WHAT NEEDS TO BE DONE
Using the data that follows, return exactly the lines from the one that contains "Open the File menu" through the one that contains "Given: Click the 'async' keyword", ends included.

RAW DATA
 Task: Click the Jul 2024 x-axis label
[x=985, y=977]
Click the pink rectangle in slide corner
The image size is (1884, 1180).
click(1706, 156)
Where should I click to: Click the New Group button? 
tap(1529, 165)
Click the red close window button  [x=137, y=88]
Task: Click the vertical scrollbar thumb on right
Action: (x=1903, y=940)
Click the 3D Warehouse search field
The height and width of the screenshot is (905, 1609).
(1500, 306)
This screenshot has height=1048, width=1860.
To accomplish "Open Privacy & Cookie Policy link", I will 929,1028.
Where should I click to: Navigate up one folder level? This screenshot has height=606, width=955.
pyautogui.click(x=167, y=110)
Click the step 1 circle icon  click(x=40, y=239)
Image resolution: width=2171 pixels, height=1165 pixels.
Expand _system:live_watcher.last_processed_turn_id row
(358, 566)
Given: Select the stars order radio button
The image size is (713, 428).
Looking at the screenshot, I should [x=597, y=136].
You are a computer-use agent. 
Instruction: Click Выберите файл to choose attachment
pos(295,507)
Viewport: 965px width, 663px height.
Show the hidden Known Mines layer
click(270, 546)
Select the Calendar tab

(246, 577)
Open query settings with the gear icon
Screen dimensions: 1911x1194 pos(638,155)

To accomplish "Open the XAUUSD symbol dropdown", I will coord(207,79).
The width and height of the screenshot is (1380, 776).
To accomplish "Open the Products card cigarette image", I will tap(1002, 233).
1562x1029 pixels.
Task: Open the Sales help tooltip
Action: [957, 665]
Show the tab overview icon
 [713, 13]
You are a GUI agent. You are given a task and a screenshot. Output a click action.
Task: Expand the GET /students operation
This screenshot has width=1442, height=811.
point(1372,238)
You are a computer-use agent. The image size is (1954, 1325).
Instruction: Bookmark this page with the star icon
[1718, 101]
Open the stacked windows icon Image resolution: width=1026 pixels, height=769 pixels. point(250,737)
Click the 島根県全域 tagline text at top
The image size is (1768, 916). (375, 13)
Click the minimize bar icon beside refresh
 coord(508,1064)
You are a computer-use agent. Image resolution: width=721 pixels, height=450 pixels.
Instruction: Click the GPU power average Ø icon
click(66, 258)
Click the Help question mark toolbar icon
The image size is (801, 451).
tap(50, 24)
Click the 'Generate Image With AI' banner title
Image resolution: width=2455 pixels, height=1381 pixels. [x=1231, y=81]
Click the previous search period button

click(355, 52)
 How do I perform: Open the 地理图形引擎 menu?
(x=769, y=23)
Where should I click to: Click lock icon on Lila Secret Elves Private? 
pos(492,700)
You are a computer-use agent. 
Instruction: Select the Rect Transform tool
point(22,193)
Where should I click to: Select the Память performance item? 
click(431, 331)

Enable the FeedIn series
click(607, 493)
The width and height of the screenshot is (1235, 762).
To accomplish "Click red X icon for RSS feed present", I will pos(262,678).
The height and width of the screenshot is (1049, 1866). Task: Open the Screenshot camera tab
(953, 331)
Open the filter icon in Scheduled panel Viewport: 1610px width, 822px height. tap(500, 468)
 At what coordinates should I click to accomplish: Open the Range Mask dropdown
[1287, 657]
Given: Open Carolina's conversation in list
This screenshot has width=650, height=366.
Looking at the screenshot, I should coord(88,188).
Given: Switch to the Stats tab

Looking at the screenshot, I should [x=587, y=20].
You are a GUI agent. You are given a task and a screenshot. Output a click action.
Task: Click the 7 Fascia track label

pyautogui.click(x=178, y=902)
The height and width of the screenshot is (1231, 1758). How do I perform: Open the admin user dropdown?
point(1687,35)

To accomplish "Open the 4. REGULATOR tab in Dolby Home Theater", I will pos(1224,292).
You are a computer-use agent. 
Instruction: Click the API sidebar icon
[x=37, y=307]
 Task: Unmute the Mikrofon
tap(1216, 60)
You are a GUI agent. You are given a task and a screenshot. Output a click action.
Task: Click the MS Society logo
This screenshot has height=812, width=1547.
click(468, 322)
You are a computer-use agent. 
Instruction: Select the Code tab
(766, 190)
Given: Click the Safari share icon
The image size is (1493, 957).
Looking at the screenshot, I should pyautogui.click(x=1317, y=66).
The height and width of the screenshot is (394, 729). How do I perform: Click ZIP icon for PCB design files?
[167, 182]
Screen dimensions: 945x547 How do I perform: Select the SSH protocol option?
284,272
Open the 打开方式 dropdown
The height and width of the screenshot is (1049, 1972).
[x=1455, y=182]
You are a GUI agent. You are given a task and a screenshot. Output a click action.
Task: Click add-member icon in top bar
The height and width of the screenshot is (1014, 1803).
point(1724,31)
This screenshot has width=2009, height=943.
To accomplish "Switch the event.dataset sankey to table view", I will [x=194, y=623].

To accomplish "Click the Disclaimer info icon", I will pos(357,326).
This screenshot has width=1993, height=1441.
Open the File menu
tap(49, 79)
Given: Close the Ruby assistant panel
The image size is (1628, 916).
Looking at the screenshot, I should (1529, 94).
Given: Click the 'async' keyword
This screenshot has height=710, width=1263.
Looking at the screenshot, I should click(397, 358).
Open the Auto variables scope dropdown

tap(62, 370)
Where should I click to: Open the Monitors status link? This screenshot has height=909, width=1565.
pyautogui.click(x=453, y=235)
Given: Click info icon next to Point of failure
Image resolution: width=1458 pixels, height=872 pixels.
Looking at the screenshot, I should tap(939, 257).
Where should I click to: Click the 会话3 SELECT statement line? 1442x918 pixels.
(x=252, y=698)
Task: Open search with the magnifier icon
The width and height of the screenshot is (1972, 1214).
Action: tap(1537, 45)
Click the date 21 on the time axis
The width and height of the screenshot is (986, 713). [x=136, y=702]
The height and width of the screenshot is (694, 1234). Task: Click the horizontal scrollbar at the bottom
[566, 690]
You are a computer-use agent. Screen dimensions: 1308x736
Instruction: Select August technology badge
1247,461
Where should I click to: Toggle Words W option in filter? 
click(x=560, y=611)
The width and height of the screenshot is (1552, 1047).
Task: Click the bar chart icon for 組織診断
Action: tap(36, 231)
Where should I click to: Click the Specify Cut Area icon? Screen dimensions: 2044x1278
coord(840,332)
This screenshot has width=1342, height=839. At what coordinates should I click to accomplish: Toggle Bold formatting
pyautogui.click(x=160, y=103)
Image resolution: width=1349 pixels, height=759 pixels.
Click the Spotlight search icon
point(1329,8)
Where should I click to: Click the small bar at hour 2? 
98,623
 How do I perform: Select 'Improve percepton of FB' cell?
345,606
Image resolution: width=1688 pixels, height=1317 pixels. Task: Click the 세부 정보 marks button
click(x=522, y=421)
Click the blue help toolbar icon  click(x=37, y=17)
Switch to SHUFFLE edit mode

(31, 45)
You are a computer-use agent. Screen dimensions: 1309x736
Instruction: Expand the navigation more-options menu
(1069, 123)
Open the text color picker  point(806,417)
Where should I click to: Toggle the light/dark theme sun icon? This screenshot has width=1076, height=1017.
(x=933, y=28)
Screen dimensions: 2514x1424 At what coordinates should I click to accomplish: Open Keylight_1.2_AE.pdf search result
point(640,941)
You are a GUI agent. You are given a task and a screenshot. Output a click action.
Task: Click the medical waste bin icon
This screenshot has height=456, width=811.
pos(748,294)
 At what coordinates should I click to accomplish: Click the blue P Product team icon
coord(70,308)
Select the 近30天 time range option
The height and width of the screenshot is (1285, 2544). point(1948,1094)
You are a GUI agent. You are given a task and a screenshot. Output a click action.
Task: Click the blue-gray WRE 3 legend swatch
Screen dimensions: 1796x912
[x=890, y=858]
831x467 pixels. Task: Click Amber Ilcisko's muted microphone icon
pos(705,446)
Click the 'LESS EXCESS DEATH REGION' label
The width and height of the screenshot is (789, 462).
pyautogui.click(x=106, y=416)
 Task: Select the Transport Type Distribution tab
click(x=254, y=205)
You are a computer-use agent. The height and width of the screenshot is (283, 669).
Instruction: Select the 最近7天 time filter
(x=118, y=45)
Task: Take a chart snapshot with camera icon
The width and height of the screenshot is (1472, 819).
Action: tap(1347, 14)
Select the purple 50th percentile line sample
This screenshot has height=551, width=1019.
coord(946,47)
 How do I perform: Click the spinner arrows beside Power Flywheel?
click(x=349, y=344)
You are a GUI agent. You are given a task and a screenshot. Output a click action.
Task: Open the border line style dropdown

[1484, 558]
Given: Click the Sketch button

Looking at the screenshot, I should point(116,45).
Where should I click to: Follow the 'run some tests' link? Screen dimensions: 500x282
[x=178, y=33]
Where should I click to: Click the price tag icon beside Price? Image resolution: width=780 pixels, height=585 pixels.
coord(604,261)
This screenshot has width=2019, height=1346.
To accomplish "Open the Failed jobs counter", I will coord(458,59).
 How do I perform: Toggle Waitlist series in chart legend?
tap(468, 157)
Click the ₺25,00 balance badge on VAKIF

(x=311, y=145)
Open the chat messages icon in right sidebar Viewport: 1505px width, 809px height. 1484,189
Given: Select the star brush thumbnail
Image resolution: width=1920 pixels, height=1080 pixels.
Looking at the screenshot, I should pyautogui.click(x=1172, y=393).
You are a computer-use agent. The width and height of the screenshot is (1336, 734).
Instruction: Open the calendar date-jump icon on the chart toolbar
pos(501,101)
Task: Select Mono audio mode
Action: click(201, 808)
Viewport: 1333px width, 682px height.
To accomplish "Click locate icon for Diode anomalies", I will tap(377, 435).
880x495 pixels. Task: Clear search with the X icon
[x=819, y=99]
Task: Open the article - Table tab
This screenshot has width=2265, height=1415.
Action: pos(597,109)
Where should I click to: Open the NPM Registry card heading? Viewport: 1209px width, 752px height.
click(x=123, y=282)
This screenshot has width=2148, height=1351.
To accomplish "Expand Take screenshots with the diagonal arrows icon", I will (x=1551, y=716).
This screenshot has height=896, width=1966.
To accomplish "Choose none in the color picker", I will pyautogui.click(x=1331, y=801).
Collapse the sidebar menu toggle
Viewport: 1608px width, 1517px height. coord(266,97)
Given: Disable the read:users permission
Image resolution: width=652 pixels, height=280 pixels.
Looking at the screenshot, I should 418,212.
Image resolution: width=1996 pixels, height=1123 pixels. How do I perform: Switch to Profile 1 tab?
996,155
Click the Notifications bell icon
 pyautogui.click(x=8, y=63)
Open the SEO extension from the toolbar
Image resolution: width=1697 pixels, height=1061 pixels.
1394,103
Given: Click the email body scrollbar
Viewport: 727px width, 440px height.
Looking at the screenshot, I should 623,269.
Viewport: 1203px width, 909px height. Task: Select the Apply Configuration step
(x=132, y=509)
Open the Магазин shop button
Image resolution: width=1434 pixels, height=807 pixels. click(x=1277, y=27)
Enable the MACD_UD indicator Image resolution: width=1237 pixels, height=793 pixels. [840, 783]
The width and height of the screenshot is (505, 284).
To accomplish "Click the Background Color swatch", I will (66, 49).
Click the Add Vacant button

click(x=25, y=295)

REPLY
Open the File menu
tap(49, 79)
Given: Close the Ruby assistant panel
The image size is (1628, 916).
Looking at the screenshot, I should (1529, 94).
Given: Click the 'async' keyword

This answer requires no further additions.